=== Stated exercise ===
Put every line of the records below into a Markdown table with two columns, Row and Line. Number the rows in order and leave out the blank lines.
§ §
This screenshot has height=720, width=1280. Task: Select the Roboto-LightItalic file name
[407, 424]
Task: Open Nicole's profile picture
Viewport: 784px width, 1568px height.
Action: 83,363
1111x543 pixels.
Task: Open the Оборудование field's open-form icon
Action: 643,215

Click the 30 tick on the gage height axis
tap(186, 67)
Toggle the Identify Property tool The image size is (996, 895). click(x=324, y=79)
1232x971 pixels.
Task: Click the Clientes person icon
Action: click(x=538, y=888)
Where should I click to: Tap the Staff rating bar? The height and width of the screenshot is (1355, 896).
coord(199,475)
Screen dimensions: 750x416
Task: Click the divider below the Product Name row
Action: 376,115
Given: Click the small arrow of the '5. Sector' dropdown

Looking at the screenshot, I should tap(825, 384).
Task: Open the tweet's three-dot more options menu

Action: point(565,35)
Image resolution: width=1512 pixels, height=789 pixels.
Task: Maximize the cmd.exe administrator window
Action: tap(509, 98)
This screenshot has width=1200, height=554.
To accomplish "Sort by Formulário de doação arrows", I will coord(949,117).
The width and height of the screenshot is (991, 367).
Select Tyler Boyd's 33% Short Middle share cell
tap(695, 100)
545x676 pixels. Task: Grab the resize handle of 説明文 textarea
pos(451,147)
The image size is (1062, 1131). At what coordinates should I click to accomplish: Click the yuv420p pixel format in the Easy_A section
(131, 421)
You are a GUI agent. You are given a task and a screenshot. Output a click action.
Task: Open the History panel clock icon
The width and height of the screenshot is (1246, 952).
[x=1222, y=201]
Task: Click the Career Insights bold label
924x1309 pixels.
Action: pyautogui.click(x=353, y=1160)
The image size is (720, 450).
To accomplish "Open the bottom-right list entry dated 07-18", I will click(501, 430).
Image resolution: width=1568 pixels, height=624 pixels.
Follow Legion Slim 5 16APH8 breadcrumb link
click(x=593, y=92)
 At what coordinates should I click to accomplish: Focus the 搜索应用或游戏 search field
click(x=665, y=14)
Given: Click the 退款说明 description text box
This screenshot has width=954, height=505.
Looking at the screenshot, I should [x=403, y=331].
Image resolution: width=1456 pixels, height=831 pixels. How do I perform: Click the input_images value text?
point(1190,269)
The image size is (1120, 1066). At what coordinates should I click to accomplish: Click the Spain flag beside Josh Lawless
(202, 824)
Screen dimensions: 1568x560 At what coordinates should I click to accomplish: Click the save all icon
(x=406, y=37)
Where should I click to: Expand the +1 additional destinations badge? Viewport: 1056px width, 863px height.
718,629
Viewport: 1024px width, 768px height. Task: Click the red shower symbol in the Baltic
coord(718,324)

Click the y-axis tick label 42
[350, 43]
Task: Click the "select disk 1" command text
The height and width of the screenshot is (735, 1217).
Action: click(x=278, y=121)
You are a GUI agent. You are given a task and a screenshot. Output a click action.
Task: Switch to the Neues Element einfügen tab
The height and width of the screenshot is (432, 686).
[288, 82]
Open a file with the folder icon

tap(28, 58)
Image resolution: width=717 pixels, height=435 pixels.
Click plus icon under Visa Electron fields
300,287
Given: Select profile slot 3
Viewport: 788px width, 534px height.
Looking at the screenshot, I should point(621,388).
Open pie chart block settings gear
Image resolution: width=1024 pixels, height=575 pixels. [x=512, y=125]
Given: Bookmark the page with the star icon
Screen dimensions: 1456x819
§ §
=== Task response ===
| Row | Line |
|---|---|
| 1 | This screenshot has height=720, width=1280. Task: Select the Roboto-LightItalic file name |
| 2 | [407, 424] |
| 3 | Task: Open Nicole's profile picture |
| 4 | Viewport: 784px width, 1568px height. |
| 5 | Action: 83,363 |
| 6 | 1111x543 pixels. |
| 7 | Task: Open the Оборудование field's open-form icon |
| 8 | Action: 643,215 |
| 9 | Click the 30 tick on the gage height axis |
| 10 | tap(186, 67) |
| 11 | Toggle the Identify Property tool The image size is (996, 895). click(x=324, y=79) |
| 12 | 1232x971 pixels. |
| 13 | Task: Click the Clientes person icon |
| 14 | Action: click(x=538, y=888) |
| 15 | Where should I click to: Tap the Staff rating bar? The height and width of the screenshot is (1355, 896). |
| 16 | coord(199,475) |
| 17 | Screen dimensions: 750x416 |
| 18 | Task: Click the divider below the Product Name row |
| 19 | Action: 376,115 |
| 20 | Given: Click the small arrow of the '5. Sector' dropdown |
| 21 | Looking at the screenshot, I should tap(825, 384). |
| 22 | Task: Open the tweet's three-dot more options menu |
| 23 | Action: point(565,35) |
| 24 | Image resolution: width=1512 pixels, height=789 pixels. |
| 25 | Task: Maximize the cmd.exe administrator window |
| 26 | Action: tap(509, 98) |
| 27 | This screenshot has width=1200, height=554. |
| 28 | To accomplish "Sort by Formulário de doação arrows", I will coord(949,117). |
| 29 | The width and height of the screenshot is (991, 367). |
| 30 | Select Tyler Boyd's 33% Short Middle share cell |
| 31 | tap(695, 100) |
| 32 | 545x676 pixels. Task: Grab the resize handle of 説明文 textarea |
| 33 | pos(451,147) |
| 34 | The image size is (1062, 1131). At what coordinates should I click to accomplish: Click the yuv420p pixel format in the Easy_A section |
| 35 | (131, 421) |
| 36 | You are a GUI agent. You are given a task and a screenshot. Output a click action. |
| 37 | Task: Open the History panel clock icon |
| 38 | The width and height of the screenshot is (1246, 952). |
| 39 | [x=1222, y=201] |
| 40 | Task: Click the Career Insights bold label |
| 41 | 924x1309 pixels. |
| 42 | Action: pyautogui.click(x=353, y=1160) |
| 43 | The image size is (720, 450). |
| 44 | To accomplish "Open the bottom-right list entry dated 07-18", I will click(501, 430). |
| 45 | Image resolution: width=1568 pixels, height=624 pixels. |
| 46 | Follow Legion Slim 5 16APH8 breadcrumb link |
| 47 | click(x=593, y=92) |
| 48 |  At what coordinates should I click to accomplish: Focus the 搜索应用或游戏 search field |
| 49 | click(x=665, y=14) |
| 50 | Given: Click the 退款说明 description text box |
| 51 | This screenshot has width=954, height=505. |
| 52 | Looking at the screenshot, I should [x=403, y=331]. |
| 53 | Image resolution: width=1456 pixels, height=831 pixels. How do I perform: Click the input_images value text? |
| 54 | point(1190,269) |
| 55 | The image size is (1120, 1066). At what coordinates should I click to accomplish: Click the Spain flag beside Josh Lawless |
| 56 | (202, 824) |
| 57 | Screen dimensions: 1568x560 At what coordinates should I click to accomplish: Click the save all icon |
| 58 | (x=406, y=37) |
| 59 | Where should I click to: Expand the +1 additional destinations badge? Viewport: 1056px width, 863px height. |
| 60 | 718,629 |
| 61 | Viewport: 1024px width, 768px height. Task: Click the red shower symbol in the Baltic |
| 62 | coord(718,324) |
| 63 | Click the y-axis tick label 42 |
| 64 | [350, 43] |
| 65 | Task: Click the "select disk 1" command text |
| 66 | The height and width of the screenshot is (735, 1217). |
| 67 | Action: click(x=278, y=121) |
| 68 | You are a GUI agent. You are given a task and a screenshot. Output a click action. |
| 69 | Task: Switch to the Neues Element einfügen tab |
| 70 | The height and width of the screenshot is (432, 686). |
| 71 | [288, 82] |
| 72 | Open a file with the folder icon |
| 73 | tap(28, 58) |
| 74 | Image resolution: width=717 pixels, height=435 pixels. |
| 75 | Click plus icon under Visa Electron fields |
| 76 | 300,287 |
| 77 | Given: Select profile slot 3 |
| 78 | Viewport: 788px width, 534px height. |
| 79 | Looking at the screenshot, I should point(621,388). |
| 80 | Open pie chart block settings gear |
| 81 | Image resolution: width=1024 pixels, height=575 pixels. [x=512, y=125] |
| 82 | Given: Bookmark the page with the star icon |
| 83 | Screen dimensions: 1456x819 |